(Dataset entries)
Content starts

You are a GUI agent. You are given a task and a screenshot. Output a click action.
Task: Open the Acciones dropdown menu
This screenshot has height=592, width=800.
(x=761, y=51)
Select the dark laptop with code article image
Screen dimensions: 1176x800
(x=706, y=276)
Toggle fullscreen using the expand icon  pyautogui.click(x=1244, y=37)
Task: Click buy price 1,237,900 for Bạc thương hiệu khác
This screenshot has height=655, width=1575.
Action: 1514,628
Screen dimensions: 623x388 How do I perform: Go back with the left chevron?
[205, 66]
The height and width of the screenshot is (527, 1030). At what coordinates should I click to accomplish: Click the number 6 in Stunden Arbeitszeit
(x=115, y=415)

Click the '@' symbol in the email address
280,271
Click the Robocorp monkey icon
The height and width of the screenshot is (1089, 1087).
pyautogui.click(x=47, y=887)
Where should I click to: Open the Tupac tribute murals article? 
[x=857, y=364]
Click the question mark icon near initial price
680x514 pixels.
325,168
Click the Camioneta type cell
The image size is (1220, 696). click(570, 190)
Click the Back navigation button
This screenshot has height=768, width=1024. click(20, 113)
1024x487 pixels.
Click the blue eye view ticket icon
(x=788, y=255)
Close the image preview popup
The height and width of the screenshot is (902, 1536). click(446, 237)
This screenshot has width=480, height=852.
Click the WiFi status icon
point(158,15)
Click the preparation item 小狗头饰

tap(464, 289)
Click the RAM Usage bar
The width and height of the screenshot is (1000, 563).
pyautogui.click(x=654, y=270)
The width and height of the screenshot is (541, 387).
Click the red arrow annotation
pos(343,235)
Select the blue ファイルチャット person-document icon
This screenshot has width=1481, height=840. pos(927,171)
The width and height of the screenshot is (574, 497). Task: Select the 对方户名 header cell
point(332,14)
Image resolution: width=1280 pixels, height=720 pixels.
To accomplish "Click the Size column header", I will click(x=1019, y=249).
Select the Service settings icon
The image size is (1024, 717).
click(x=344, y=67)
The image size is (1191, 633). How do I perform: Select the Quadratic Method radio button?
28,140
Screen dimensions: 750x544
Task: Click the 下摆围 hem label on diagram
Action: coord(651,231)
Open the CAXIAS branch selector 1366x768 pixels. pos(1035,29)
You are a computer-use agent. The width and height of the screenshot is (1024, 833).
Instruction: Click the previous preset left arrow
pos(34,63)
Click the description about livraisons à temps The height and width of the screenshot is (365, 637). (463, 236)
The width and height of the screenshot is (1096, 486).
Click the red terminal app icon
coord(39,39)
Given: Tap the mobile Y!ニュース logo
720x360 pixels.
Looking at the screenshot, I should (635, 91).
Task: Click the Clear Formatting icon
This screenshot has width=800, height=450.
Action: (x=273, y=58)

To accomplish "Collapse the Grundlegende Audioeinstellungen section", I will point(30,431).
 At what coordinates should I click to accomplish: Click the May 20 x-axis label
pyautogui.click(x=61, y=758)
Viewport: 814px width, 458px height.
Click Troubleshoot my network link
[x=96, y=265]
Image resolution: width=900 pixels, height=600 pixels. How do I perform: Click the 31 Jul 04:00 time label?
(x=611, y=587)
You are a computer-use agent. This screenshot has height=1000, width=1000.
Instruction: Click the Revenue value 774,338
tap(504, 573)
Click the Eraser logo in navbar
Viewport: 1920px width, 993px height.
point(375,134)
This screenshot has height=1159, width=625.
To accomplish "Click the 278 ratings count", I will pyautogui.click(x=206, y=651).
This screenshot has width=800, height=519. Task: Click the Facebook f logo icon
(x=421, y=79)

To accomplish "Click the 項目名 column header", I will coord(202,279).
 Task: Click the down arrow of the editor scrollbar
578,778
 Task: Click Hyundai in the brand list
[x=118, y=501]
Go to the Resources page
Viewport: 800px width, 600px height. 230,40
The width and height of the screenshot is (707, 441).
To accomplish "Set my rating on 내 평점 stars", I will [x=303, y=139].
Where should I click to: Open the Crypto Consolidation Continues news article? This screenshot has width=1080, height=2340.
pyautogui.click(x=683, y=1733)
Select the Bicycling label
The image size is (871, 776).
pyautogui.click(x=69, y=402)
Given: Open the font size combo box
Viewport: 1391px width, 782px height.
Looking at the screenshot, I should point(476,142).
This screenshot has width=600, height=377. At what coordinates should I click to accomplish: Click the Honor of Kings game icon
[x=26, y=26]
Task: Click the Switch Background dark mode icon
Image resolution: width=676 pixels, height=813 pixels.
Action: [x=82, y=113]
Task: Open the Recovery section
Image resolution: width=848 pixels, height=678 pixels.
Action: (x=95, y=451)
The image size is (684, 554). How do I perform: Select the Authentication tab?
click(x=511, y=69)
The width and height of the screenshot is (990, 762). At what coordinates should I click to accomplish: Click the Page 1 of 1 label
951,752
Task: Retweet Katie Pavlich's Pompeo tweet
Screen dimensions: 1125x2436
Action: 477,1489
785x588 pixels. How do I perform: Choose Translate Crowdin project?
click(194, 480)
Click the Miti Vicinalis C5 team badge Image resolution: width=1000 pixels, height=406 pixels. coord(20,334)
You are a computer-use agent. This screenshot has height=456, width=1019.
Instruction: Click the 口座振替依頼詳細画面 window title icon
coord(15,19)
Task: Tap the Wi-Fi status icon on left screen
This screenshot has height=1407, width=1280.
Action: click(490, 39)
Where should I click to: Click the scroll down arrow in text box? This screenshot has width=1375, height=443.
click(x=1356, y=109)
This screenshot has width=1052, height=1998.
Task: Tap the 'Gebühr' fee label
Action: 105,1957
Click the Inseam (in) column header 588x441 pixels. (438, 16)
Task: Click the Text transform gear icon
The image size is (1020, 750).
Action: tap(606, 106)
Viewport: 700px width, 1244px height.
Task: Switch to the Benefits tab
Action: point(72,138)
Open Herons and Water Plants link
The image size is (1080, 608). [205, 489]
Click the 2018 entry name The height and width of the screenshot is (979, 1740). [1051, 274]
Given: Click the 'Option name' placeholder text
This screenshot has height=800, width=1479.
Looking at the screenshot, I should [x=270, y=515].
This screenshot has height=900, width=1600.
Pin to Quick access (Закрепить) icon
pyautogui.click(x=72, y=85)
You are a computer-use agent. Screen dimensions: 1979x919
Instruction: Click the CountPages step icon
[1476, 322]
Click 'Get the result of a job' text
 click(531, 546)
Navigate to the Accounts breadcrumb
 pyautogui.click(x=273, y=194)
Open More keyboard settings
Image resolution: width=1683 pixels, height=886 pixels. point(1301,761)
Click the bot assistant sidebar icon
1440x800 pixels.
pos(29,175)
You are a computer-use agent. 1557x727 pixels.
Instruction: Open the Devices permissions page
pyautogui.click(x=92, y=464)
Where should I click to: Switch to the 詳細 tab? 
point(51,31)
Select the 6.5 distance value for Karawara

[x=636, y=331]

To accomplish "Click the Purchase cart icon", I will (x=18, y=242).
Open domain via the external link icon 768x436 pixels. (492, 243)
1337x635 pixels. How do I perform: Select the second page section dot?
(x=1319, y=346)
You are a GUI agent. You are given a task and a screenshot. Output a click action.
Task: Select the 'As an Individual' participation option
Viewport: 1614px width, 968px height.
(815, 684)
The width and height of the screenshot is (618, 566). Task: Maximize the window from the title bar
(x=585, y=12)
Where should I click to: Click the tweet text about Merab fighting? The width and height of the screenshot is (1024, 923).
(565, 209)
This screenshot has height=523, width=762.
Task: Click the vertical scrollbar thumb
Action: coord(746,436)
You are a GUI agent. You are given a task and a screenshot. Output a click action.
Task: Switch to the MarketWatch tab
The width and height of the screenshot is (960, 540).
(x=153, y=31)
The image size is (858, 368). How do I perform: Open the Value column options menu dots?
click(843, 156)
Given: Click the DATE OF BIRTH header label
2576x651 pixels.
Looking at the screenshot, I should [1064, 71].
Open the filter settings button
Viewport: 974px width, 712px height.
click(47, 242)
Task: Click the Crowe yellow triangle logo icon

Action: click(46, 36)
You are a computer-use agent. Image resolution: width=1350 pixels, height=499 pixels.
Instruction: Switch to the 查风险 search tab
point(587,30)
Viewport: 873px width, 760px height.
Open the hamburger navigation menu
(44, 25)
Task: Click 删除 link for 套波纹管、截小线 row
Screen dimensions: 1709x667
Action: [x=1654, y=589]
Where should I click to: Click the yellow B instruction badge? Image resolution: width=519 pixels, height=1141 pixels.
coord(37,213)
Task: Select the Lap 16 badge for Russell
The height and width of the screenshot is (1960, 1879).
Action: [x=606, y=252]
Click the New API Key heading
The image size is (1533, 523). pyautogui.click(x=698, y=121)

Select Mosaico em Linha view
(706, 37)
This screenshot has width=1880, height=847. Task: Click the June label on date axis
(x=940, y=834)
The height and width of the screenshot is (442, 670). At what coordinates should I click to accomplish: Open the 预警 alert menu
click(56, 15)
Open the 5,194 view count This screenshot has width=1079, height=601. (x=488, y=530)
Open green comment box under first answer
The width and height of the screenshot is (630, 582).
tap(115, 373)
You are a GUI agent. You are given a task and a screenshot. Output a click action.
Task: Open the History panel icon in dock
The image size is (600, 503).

Content ends

● **Directions**: In the records, find every line that has the string "name" and copy it.

● **Solution to the exercise**:
Click the 2018 entry name The height and width of the screenshot is (979, 1740). [1051, 274]
Given: Click the 'Option name' placeholder text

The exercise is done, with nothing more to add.